Works better on a wire carrying current but it will also locate water pipes, catv cables etc. 

It really works and is not a joke! 
:thumbup:


----------



## Wildie (Jul 23, 2008)

Sammy said:


> Dowse for em!
> 
> Take two steel wire coat hangers and cut/shape them so you have an "L" with about three inches on one leg and 7-8 inches on the other leg..
> 
> ...


 I will vouch for what you say!
Over the course of my life, I have had reason to locate buried cable and water etc.
Although, I used magnetic field detectors of various sorts, I always verified the findings by using #10 copper wire bent in an 'L' shape.
I have even used them to find water, before digging a well. And had 100% success.
I believe that the earths magnetic field is distorted by buried objects, and the wires dangling down, are affected by this distortion.


----------



## Sammy (Mar 11, 2007)

I have found buried lines using that method that utility locators have missed. 

Never have tried copper wires though.. Just used coat hangers cause they were handy. Hmmmm. 

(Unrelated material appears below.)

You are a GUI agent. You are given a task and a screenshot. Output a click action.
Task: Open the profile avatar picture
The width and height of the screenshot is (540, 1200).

Although back in my treasure hunting days I have heard people say they would coat the tips of the wires with gold if looking for gold etc.


----------



## gregmac (Mar 10, 2011)

Those of you who can find wires and pipes by "dowsing" (using those metal rods) should run, not walk, to claim the $1 million dollar prize that the James Randi foundation offers to anyone that can demonstrate abilities like this. FYI, it's been unclaimed for many years, despite thousands of people trying (not just dowsing, but other "paranormal" activities as well).


----------



## Saturday Cowboy (Nov 29, 2009)

THANK YOU. se the wikipedia article on the idio motor effect http://en.wikipedia.org/wiki/Ideomotor_effect


----------



## Leah Frances (Jan 13, 2008)

gregmac said:


> Those of you who can find wires and pipes by "dowsing" (using those metal rods) should run, not walk, to claim the $1 million dollar prize that the James Randi foundation offers to anyone that can demonstrate abilities like this. FYI, it's been unclaimed for many years, despite thousands of people trying (not just dowsing, but other "paranormal" activities as well).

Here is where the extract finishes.